Knowing what makes employees unhappy is important for any manager or owner and half the battle when you think about employee satisfaction, morale, positive motivation, and retention.
It is most important to listen to employees and also to provide opportunities for them to communicate with managers.
If employees feel safe, they will most likely tell you what’s on their minds. Some might argue that Asian people will not tell you what’s on their mind, but we know from experience that this is not 100% correct and that your work culture must foster trust for successful two-way communication.
This list is made based on our extensive experiences in active hotel work, hotel audits and hotel management.
Pay is the number one area in which employees seek change. I mean, who cannot understand that? You can foster a better work environment in which employees feel comfortable asking for a raise. It’s your job as manager to be fair and accept if the employee got a point or explain with reasons why there will be no raise – this time.
Internal pay equity:
Employees are concerned particularly with pay compression, the differential in pay between new and longer term employees. In organizations, with the average annual pay increase for employees around 4%, employees perceive that newcomers are better paid – and yes, often, they are!
That why it is important that you check yearly the salaries offered by your competitors (for each position) and ensure you offer a fair system for this.
Benefits programs, health insurance, Paid Time Off / vacation days:
It is the managers responsibility that employee benefits are based on seniority AND performance!
Employees often say: “Too many chiefs, not enough Indians.”
Workplaces that foster employee empowerment, and broader spans of control by managers, will see fewer complaints. A popular word, micromanaging, expresses this better!
Pay increase guidelines for merit:
Employees believe the compensation system should place greater emphasis on merit, performance and contribution. Employees find pay systems in which all employees receive the same pay increase annually very demoralizing. Such pay systems hit the motivation and commitment of your best employees hardest!
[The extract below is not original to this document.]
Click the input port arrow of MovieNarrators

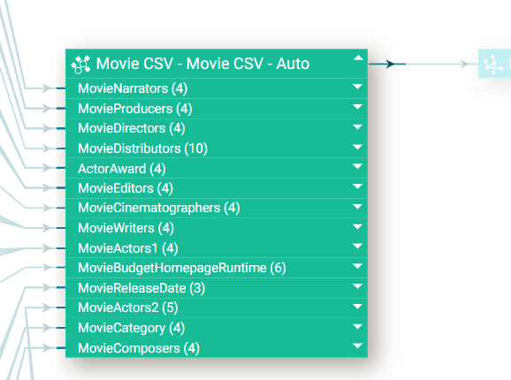[47, 87]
As you may implement a merit pay system, one component is education so that employees know what behaviors and contributions merit additional compensation. Employees who did not must be informed ongoing by their manager about how their performance needs to change to merit a larger pay increase.
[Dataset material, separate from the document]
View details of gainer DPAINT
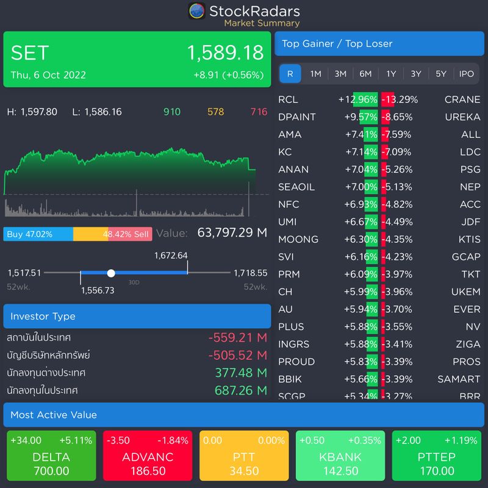 (x=296, y=117)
Human Resources department response to employees:
The Human Resource department needs to be more responsive to employee questions and concerns. In many hotels, the HR department is perceived as the policy making, policing arm of management. In fact, in forward thinking HR departments, responsiveness to employee needs is one of the important ingredients.
Employees want the perception that each employee is treated equivalently with other employees. The keywords we always hear is ‘we want fairness’.
Communication and availability:
Let’s face it. Employees really want face-to-face communication time with both their supervisors and executive management. This communication helps them feel recognized and important. And, yes, your time is full because you have a job, too. But, a manager’s main job is to support the success of all his or her reporting employees. That’s how the manager magnifies their own success.
Employees want a clean, organized work environment in which they have the necessary equipment to perform well. Employee lockers should be well ventilated, employee restaurants should be cozy and welcoming.